━━━ Excerpted text
UK statutory guidance Supporting pupils with medical conditions at school details the support schools should give to pupils.

Individual Health Care Plans

Individual Healthcare Plans (IHCP) keep children and young people with medical conditions safe and well so they can play a full and active part in school life, stay healthy and fulfill their potential.

The plan sets out your child or young person's medical needs and how they should be handled in school. This can help to make things easier for everyone involved in your child's care and education so they can participate in school life.

Individual healthcare plans are written with you, your child or young person and all the people who might need to contribute to their care while at school. Other people from outside the school might also be involved, depending on the level of your child's needs, such as their GP or school health service.

NHS colleagues and the Derbyshire County Council Learning Access and Inclusion service have collaborated to produce Derbyshire Supporting Children with Medical Needs guidance, which is attached to this page.

Department for Education have prepared templates as an aid to schools. Their use is entirely voluntary. Schools are free to adapt them as they wish to meet local needs, to design their own templates, or to use templates from another source.

Template A: individual healthcare plan
Template B: parental agreement for setting to administer medicine
Template C: record of medicine administered to an individual child
Template D: record of medicine administered to all children
Template E: staff training record – administration of medicines
Template F: contacting emergency services
Template G: model letter inviting parents to contribute to individual healthcare plan development

Department for Education have also provided a list of associated resources and organisations.
━━━━━━
━━━ Given records
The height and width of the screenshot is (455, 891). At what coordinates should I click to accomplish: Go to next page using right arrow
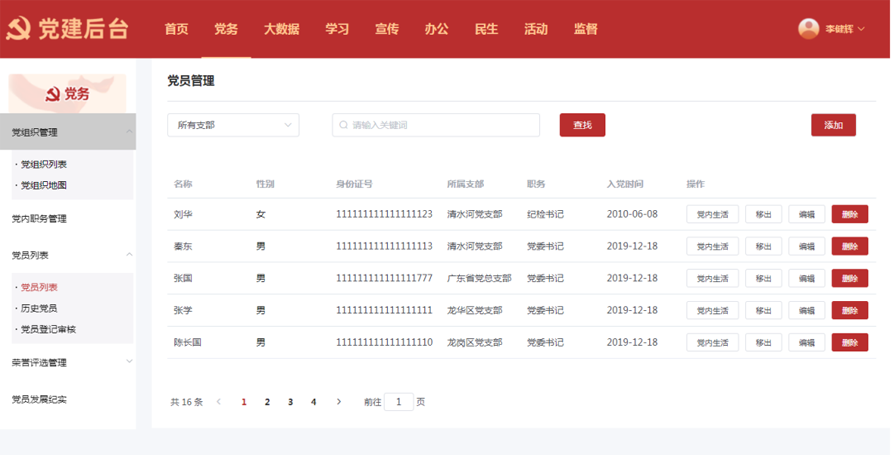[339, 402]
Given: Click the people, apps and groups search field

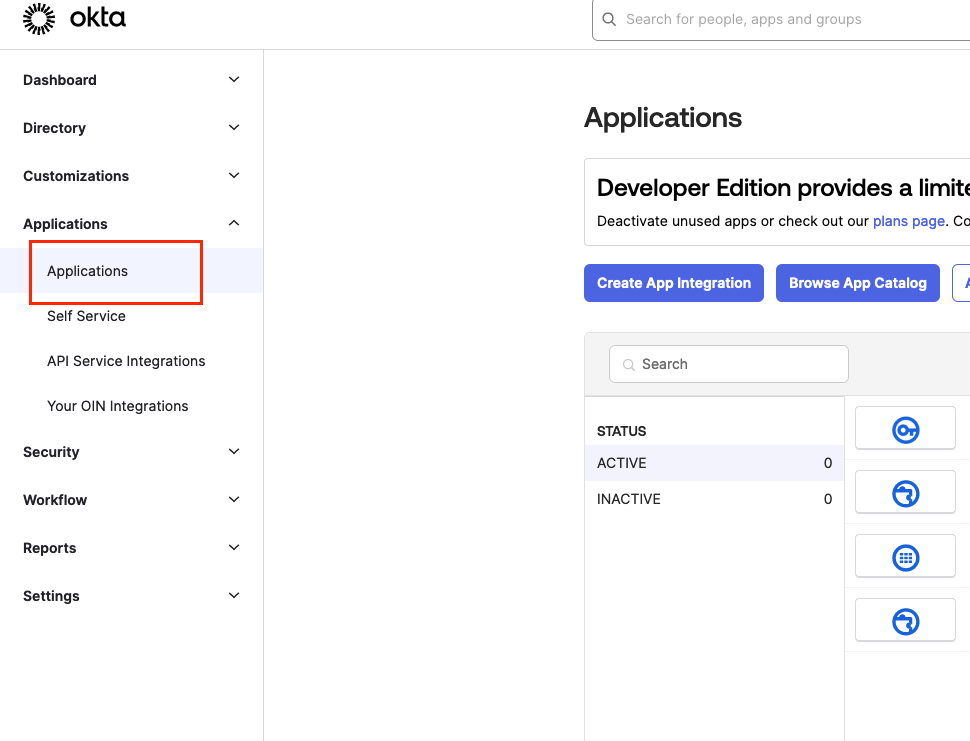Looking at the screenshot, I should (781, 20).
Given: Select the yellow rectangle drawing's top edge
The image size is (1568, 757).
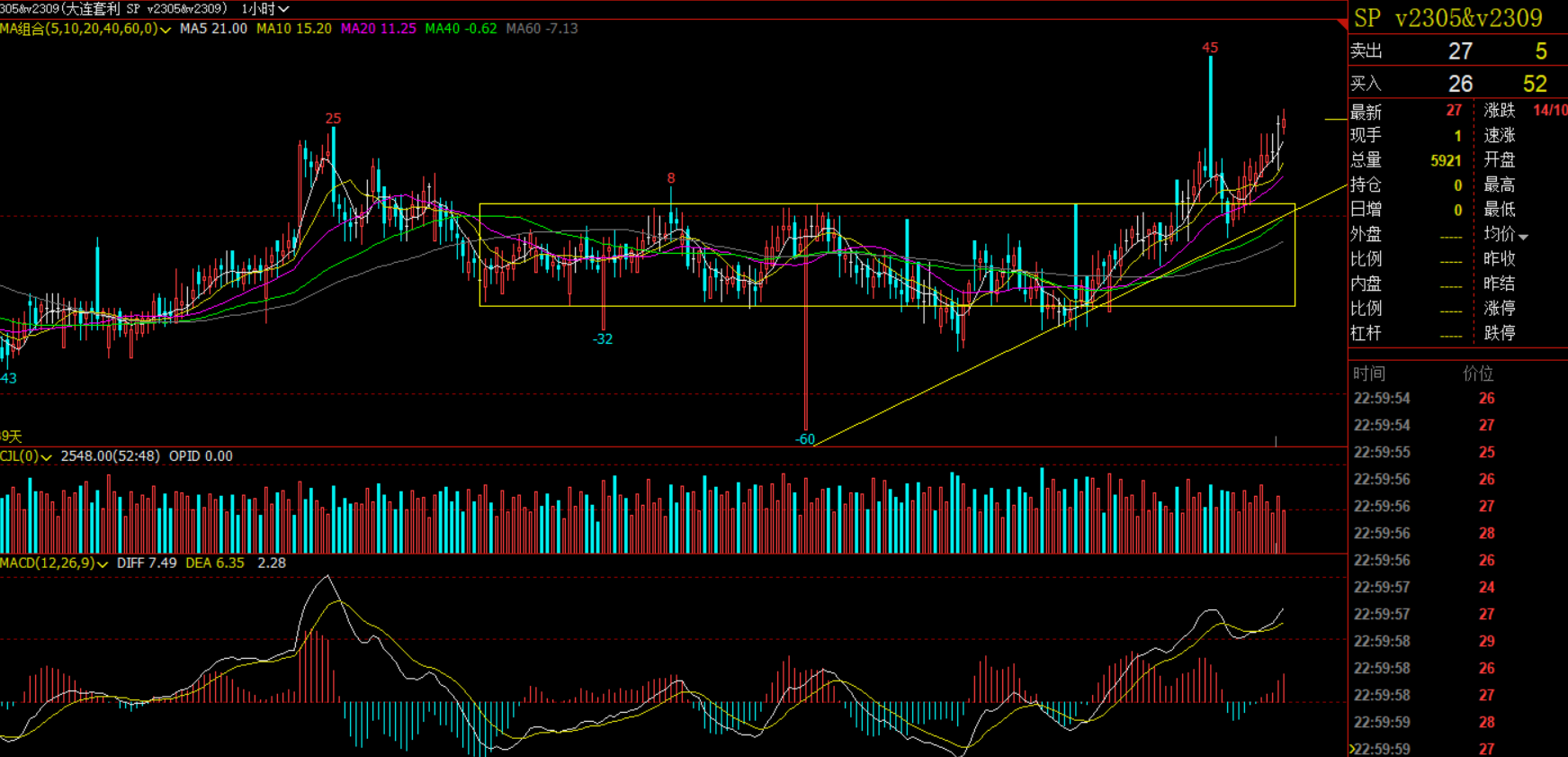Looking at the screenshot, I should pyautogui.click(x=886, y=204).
━━━━━━
• [Prompt 1]: In the text on individual healthcare plans, who worked together to produce the Derbyshire Supporting Children with Medical Needs guidance?
• [Prompt 2]: Write the next part of the text on individual healthcare plans, picking up after its final sentence.
The records come from a different source than the text.

• [Response 1]: NHS colleagues and the Derbyshire County Council Learning Access and Inclusion service.

• [Response 2]:
Equality Act - Your Rights

Section 20 of the Equality Act 2010 states that a child or young person with a disability must not be discriminated against. In education, there are also further rights that children and young people with a learning disability have. Namely:

  • the right to have 'reasonable adjustments' made to ensure that they are not at a substantial disadvantage compared with their peers
  • the right to have discrimination eliminated, equality of opportunity promoted, and good relations fostered between themselves and children and young people without a disability. This should be enabled by, for example a school, college, or early years providers.

These criteria apply to any pupil with any disability including those with medical conditions that result in a disability. Children and young people who have a range of medical conditions such as epilepsy, diabetes or more severe form of asthma and eczema, are likely to be covered by the definition of disability but may not be identified as having SEN.

Disability Discrimination Tribunal - Your Rights

It's against the law for a school or other education provider to treat disabled students unfavourably. This includes:

  • direct discrimination, for example refusing admission to a student or excluding them because of disability
  • indirect discrimination, for example only providing application forms in one format that may not be accessible
  • discrimination arising from a disability, for example a disabled pupil is prevented from going outside at break time because it takes too long to get there
  • harassment, for example a teacher shouts at a disabled student for not paying attention when the student's disability stops them from easily concentrating
  • victimisation, for example suspending a disabled student because they've complained about harassment

If you believe a school has discriminated against someone because of their disability, you should first follow the school's own complaints process. If this does not solve the problem, or you do not want to complain to the school first, you may be able to complain to the Special Educational Needs and Disability (SEND) tribunal.

Role of the Designated Clinical Officer for Derby and Derbyshire

The Designated Clinical Officer (DCO) role is to:

  • support the Integrated Care Board (ICB) to meet its statutory responsibilities for children and young people with SEND. The SEND Code of Practice (2015) states the DCO "would not routinely be involved in assessments or planning for individuals"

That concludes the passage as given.